Task goal: Nothing is needed except the lines below that run from the one with "Online kasina (48, 43)" through the one with "LTC to ETH (52, 2199)", repeated exactly.

Records:
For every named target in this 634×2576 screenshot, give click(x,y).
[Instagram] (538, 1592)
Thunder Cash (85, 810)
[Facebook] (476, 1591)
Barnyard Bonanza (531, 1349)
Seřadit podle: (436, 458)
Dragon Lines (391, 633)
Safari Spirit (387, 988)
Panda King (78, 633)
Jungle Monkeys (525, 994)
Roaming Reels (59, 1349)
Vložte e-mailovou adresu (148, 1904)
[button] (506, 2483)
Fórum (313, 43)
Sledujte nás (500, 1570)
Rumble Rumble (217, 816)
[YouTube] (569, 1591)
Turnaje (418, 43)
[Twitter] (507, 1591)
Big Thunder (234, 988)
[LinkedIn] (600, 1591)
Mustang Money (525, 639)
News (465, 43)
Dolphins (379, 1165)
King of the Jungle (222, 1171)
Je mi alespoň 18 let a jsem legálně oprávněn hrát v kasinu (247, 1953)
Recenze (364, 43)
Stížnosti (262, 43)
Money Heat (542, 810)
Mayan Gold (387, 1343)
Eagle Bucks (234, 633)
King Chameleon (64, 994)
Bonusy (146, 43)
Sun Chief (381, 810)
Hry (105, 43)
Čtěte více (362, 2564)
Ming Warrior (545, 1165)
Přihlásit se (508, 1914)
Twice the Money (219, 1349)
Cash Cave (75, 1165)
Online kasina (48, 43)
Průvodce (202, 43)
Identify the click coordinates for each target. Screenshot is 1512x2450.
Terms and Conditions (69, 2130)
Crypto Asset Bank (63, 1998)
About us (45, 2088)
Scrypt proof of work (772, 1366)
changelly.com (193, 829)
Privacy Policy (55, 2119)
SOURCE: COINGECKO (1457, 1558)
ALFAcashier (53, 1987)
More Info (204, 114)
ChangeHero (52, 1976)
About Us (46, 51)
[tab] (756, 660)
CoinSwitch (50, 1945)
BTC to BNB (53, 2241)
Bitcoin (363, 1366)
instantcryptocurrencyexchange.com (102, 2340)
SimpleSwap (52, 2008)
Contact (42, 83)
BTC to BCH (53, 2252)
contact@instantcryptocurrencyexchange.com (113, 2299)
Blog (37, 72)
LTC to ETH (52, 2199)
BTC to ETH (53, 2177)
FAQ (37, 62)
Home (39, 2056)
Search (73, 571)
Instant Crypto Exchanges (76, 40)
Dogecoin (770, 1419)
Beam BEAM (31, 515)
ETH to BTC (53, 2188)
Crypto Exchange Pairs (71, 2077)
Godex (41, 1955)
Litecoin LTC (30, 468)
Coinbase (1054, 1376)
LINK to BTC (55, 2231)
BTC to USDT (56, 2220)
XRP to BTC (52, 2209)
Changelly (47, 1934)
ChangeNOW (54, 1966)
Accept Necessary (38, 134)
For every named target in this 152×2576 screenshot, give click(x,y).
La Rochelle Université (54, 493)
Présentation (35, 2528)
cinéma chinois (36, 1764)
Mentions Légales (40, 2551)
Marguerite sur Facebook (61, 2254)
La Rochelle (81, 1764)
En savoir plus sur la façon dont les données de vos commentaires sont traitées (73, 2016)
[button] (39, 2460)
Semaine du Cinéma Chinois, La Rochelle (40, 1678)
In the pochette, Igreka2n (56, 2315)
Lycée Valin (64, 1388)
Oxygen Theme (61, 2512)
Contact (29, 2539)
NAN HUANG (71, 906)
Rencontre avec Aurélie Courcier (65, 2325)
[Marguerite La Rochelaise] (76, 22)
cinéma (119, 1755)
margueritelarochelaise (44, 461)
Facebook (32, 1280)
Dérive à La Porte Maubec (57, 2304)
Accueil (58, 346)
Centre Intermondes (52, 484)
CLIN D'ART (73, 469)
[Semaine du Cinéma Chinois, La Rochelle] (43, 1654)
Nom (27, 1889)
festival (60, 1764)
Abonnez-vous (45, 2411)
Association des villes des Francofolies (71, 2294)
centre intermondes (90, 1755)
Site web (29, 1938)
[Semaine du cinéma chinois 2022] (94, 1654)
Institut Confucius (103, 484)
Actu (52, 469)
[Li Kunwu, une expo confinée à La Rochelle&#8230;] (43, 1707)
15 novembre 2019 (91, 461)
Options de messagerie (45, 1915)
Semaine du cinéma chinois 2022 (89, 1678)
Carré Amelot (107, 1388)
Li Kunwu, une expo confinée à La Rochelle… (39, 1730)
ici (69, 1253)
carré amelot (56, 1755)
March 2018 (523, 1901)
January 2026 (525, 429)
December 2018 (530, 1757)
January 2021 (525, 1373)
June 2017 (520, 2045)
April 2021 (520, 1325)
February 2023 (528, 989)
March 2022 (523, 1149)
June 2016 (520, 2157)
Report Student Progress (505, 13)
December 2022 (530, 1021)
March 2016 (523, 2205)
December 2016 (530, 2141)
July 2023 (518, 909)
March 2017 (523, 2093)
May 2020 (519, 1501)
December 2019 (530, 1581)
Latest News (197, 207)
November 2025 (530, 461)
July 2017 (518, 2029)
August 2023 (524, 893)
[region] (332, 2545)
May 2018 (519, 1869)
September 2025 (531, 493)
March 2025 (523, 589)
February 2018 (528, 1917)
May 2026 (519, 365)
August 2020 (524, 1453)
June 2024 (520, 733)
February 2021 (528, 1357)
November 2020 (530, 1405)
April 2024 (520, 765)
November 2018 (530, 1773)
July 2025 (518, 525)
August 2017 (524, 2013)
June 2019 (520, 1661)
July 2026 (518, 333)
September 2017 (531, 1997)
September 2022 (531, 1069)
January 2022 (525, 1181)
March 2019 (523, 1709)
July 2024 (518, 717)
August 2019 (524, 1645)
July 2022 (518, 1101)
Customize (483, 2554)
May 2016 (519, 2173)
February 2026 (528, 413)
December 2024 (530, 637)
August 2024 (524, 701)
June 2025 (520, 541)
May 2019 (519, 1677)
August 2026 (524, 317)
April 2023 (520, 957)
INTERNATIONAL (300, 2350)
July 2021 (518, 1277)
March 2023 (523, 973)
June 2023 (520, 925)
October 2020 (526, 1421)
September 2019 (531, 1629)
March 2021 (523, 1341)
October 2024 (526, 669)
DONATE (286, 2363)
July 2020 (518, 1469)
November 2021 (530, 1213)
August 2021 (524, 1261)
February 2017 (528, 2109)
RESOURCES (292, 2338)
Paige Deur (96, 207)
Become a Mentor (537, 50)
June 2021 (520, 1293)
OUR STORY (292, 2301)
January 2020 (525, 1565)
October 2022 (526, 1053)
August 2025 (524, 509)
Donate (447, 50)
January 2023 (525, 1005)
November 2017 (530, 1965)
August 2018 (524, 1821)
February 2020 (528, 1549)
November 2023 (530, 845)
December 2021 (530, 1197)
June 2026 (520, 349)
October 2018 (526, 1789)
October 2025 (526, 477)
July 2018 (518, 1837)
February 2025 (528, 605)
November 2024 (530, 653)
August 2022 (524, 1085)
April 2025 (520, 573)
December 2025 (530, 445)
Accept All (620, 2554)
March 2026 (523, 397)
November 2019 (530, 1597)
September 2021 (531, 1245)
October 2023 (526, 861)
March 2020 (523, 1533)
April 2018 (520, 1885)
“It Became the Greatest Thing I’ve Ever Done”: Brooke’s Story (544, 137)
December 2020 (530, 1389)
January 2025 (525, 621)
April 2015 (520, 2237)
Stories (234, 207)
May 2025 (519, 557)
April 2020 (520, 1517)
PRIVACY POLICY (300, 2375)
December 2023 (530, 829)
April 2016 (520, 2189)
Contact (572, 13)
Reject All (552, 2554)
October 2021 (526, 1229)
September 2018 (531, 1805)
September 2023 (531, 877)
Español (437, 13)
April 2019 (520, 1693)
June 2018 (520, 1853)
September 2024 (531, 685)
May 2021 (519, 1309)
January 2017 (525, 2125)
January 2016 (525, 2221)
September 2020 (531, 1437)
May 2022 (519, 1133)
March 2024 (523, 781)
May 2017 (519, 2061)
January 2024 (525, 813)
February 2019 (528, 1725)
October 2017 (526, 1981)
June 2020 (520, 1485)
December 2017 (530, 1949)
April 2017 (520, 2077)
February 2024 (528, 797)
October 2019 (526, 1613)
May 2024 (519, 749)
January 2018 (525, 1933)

Solution to this exercise:
Online kasina (48, 43)
Průvodce (202, 43)
Identify the click coordinates for each target. Screenshot is 1512x2450.
Terms and Conditions (69, 2130)
Crypto Asset Bank (63, 1998)
About us (45, 2088)
Scrypt proof of work (772, 1366)
changelly.com (193, 829)
Privacy Policy (55, 2119)
SOURCE: COINGECKO (1457, 1558)
ALFAcashier (53, 1987)
More Info (204, 114)
ChangeHero (52, 1976)
About Us (46, 51)
[tab] (756, 660)
CoinSwitch (50, 1945)
BTC to BNB (53, 2241)
Bitcoin (363, 1366)
instantcryptocurrencyexchange.com (102, 2340)
SimpleSwap (52, 2008)
Contact (42, 83)
BTC to BCH (53, 2252)
contact@instantcryptocurrencyexchange.com (113, 2299)
Blog (37, 72)
LTC to ETH (52, 2199)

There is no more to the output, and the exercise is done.